Segment Open

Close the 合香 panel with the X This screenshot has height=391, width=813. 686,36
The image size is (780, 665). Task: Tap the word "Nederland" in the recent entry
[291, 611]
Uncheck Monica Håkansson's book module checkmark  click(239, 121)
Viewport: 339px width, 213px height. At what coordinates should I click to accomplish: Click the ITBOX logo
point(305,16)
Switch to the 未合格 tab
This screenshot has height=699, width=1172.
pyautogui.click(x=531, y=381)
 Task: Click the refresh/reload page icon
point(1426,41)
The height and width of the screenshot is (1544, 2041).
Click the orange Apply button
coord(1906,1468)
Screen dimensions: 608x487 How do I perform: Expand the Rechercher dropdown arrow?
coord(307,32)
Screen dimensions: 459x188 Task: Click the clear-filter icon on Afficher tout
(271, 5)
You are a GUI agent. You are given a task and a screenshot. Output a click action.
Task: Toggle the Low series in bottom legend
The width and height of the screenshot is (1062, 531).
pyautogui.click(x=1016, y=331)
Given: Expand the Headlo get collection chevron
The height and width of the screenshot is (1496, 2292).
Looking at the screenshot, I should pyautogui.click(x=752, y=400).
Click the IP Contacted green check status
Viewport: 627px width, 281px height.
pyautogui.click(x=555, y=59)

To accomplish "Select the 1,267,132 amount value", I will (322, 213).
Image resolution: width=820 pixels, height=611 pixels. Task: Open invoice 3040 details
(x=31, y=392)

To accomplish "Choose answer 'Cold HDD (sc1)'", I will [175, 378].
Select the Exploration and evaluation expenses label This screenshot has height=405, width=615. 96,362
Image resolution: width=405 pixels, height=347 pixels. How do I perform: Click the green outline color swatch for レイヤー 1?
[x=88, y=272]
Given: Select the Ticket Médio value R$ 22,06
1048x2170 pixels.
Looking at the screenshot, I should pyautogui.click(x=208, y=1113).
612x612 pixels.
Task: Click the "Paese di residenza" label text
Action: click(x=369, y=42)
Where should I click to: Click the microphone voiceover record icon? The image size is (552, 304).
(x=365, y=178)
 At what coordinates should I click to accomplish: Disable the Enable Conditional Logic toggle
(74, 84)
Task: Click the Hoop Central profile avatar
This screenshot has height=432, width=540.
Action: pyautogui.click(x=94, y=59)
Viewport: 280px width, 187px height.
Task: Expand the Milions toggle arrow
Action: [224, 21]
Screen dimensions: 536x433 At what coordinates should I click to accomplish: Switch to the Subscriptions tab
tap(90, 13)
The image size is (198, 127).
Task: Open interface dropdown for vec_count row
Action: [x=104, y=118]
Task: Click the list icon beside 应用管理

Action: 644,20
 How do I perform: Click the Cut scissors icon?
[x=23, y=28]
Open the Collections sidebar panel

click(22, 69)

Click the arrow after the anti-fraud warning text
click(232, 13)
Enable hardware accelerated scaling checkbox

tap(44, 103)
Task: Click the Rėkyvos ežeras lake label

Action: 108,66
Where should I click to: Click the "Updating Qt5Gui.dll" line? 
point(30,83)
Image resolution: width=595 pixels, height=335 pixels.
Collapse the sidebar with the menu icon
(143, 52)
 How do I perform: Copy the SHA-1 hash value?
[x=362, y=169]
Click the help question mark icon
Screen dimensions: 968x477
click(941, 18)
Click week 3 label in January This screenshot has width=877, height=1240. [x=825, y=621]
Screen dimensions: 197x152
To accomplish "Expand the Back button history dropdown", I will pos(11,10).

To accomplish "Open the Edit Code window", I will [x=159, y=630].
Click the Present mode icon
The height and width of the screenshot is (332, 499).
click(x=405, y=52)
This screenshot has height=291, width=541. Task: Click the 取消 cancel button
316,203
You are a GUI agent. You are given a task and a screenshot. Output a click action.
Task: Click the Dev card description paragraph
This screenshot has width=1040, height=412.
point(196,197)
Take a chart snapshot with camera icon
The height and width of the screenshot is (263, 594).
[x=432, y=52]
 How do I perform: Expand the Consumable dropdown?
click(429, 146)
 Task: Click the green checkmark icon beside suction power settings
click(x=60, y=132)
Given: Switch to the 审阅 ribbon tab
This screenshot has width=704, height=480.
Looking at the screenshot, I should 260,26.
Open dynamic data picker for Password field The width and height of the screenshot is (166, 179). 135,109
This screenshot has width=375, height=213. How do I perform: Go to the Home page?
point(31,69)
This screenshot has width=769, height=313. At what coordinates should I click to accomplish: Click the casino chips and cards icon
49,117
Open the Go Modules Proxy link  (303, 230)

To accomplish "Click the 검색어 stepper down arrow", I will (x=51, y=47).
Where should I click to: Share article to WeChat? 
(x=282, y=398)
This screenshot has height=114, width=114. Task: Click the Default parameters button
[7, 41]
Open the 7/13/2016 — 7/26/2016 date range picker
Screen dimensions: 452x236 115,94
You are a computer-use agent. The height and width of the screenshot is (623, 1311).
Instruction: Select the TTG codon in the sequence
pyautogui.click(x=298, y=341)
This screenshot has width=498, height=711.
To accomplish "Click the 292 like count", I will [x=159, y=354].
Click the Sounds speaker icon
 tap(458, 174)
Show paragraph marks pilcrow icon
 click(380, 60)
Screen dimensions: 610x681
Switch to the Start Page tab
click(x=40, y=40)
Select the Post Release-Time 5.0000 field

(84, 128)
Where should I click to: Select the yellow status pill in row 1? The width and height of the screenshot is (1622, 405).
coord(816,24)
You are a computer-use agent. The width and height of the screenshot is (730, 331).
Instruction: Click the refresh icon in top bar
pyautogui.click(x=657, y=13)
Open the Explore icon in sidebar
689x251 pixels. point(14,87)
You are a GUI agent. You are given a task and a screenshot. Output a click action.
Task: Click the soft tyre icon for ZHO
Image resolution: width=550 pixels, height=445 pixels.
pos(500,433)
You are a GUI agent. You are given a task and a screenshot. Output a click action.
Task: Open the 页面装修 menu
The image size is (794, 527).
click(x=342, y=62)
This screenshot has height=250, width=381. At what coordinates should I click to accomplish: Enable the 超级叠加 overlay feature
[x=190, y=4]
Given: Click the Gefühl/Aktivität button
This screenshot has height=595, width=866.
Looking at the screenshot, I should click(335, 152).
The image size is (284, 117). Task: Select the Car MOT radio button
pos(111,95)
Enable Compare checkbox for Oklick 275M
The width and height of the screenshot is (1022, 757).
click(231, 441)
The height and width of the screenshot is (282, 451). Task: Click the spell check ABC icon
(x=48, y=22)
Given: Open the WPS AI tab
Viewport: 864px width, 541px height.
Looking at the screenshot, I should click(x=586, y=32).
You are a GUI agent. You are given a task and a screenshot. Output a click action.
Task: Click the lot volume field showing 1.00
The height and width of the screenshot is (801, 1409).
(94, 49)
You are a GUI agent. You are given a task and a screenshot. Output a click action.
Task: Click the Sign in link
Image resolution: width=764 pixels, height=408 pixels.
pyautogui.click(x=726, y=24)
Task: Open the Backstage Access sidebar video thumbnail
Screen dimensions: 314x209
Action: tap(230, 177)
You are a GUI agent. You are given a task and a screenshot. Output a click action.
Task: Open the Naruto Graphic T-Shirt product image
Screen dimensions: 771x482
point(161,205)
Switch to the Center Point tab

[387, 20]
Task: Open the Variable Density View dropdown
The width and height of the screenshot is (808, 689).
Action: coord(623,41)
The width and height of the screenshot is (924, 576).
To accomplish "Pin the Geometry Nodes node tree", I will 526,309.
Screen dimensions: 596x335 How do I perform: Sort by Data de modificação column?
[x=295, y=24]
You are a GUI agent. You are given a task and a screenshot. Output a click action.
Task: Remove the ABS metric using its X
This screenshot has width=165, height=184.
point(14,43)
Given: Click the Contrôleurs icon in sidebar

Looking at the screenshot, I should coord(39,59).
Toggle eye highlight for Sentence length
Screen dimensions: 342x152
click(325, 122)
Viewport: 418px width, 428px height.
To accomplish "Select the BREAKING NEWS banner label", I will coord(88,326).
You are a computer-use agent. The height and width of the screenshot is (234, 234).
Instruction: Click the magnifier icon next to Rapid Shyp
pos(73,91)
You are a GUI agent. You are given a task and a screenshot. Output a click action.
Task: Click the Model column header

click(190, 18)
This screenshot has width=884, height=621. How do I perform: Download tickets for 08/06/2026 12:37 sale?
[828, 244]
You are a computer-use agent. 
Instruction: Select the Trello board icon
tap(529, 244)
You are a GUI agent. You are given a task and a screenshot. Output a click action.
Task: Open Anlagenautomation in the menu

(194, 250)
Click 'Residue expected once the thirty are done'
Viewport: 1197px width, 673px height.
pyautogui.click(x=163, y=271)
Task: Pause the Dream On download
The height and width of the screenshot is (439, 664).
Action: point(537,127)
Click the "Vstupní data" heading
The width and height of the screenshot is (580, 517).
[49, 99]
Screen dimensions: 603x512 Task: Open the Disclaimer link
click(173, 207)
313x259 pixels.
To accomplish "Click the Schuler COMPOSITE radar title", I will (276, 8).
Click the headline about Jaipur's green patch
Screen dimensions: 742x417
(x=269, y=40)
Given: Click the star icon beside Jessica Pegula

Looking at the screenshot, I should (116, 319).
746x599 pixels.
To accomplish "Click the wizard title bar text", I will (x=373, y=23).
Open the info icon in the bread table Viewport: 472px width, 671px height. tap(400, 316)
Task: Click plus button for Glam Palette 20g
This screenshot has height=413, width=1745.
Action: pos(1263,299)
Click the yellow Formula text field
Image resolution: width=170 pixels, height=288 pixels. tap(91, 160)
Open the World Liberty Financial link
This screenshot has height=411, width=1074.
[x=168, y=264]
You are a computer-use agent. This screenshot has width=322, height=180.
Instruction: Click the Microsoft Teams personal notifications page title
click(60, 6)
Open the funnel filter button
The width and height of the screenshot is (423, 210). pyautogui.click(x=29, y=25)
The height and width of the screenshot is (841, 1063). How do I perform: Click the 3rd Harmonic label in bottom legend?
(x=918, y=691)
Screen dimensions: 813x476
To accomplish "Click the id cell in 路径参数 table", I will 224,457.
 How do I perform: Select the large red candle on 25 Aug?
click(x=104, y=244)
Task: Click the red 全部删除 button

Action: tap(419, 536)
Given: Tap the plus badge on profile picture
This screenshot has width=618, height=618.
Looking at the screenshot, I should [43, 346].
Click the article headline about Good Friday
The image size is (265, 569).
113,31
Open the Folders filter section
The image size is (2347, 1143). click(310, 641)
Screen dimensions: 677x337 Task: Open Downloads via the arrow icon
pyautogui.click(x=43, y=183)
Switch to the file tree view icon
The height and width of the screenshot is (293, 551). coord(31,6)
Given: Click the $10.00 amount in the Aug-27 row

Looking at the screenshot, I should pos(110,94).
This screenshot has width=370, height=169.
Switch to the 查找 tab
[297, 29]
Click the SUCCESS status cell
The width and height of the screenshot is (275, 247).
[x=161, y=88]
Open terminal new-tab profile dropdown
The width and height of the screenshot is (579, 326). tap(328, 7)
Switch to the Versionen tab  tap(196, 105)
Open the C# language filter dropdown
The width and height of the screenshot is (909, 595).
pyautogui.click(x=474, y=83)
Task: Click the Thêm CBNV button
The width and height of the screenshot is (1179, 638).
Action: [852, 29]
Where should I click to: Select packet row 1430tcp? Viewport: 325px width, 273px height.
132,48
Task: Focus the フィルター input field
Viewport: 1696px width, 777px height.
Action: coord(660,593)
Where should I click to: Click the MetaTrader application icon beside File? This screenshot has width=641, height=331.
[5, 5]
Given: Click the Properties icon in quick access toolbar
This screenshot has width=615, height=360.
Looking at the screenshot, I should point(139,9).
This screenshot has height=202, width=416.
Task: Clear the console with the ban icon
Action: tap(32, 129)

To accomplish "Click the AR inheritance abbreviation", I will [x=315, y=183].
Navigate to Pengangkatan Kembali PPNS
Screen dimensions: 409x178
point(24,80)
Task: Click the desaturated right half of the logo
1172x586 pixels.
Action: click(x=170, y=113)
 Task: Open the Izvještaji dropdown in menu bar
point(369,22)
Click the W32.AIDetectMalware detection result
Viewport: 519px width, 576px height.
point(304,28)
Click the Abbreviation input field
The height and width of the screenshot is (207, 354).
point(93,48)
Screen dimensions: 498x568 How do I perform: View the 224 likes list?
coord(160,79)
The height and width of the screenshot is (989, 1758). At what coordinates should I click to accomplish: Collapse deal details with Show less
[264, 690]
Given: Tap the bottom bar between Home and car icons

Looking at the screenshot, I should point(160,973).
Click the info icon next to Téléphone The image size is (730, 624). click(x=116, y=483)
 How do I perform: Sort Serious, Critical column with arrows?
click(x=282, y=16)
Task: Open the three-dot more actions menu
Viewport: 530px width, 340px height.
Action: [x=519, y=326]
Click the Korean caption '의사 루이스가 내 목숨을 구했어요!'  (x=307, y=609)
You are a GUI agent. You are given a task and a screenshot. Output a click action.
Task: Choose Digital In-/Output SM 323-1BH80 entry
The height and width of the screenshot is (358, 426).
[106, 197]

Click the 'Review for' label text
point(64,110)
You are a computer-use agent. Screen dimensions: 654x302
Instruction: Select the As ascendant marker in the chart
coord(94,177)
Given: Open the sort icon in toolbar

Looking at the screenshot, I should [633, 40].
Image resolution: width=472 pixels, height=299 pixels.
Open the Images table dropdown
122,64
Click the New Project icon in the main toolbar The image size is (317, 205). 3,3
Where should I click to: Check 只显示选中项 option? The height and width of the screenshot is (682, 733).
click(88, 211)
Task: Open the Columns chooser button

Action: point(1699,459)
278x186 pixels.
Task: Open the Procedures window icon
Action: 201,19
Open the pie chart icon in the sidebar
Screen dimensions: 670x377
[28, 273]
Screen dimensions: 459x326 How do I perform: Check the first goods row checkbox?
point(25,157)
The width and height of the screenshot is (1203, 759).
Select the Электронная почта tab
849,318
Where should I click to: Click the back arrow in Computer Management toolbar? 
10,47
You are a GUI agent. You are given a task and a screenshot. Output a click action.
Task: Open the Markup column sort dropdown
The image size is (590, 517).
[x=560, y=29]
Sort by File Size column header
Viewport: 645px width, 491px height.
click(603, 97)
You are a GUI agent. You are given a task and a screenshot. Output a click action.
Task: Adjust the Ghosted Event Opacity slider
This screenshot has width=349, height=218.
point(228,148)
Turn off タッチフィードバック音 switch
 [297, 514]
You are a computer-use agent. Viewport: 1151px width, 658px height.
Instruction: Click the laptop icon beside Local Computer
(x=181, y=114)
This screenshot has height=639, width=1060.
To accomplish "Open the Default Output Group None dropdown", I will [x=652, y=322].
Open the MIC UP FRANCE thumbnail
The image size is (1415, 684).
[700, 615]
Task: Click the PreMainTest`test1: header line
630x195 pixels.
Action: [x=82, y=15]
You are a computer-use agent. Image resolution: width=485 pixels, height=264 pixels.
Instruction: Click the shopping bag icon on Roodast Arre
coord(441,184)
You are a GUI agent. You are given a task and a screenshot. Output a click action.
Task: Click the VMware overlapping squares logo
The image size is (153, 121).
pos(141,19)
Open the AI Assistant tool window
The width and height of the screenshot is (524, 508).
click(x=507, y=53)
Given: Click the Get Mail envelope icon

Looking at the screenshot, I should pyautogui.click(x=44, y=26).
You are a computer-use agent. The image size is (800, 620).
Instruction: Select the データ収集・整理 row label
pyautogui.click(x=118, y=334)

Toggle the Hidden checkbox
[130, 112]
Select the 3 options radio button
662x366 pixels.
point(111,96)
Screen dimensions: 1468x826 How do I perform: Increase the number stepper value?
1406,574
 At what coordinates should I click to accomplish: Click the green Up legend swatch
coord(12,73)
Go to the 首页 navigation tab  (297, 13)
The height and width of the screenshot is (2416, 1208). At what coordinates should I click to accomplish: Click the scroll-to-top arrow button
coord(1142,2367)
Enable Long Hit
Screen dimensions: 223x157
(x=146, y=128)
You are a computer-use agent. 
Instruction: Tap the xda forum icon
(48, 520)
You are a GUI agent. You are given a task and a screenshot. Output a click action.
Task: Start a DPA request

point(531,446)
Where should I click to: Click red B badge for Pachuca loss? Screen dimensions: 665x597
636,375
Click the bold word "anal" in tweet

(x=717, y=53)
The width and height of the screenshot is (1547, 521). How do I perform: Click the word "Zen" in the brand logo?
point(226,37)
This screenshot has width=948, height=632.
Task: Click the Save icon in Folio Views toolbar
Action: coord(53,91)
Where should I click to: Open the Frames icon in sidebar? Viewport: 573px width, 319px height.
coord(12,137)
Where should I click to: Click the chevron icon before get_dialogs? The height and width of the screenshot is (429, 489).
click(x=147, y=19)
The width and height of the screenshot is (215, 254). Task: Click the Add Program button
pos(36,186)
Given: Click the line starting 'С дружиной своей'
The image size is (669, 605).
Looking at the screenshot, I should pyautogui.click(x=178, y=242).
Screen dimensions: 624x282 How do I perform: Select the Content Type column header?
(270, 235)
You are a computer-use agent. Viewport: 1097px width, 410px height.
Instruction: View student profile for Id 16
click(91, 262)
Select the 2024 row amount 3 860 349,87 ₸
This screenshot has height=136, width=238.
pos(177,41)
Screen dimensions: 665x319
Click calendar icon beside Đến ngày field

Segment Closed

**TASK TO COMPLETE**
Beginning with the line holding "Screen dimensions: 771x482" and ending with the line holding "Open the info", write out the stretch of material above exactly; add no further lines.

**EXERCISE RESPONSE**
Screen dimensions: 771x482
point(161,205)
Switch to the Center Point tab

[387, 20]
Task: Open the Variable Density View dropdown
The width and height of the screenshot is (808, 689).
Action: coord(623,41)
The width and height of the screenshot is (924, 576).
To accomplish "Pin the Geometry Nodes node tree", I will 526,309.
Screen dimensions: 596x335 How do I perform: Sort by Data de modificação column?
[x=295, y=24]
You are a GUI agent. You are given a task and a screenshot. Output a click action.
Task: Remove the ABS metric using its X
This screenshot has width=165, height=184.
point(14,43)
Given: Click the Contrôleurs icon in sidebar

Looking at the screenshot, I should coord(39,59).
Toggle eye highlight for Sentence length
Screen dimensions: 342x152
click(325, 122)
Viewport: 418px width, 428px height.
To accomplish "Select the BREAKING NEWS banner label", I will coord(88,326).
You are a computer-use agent. The height and width of the screenshot is (234, 234).
Instruction: Click the magnifier icon next to Rapid Shyp
pos(73,91)
You are a GUI agent. You are given a task and a screenshot. Output a click action.
Task: Click the Model column header

click(190, 18)
This screenshot has width=884, height=621. How do I perform: Download tickets for 08/06/2026 12:37 sale?
[828, 244]
You are a computer-use agent. 
Instruction: Select the Trello board icon
tap(529, 244)
You are a GUI agent. You are given a task and a screenshot. Output a click action.
Task: Open Anlagenautomation in the menu

(194, 250)
Click 'Residue expected once the thirty are done'
Viewport: 1197px width, 673px height.
pyautogui.click(x=163, y=271)
Task: Pause the Dream On download
The height and width of the screenshot is (439, 664).
Action: point(537,127)
Click the "Vstupní data" heading
The width and height of the screenshot is (580, 517).
[49, 99]
Screen dimensions: 603x512 Task: Open the Disclaimer link
click(173, 207)
313x259 pixels.
To accomplish "Click the Schuler COMPOSITE radar title", I will (276, 8).
Click the headline about Jaipur's green patch
Screen dimensions: 742x417
(x=269, y=40)
Given: Click the star icon beside Jessica Pegula

Looking at the screenshot, I should (116, 319).
746x599 pixels.
To accomplish "Click the wizard title bar text", I will (x=373, y=23).
Open the info icon in the bread table Viewport: 472px width, 671px height. tap(400, 316)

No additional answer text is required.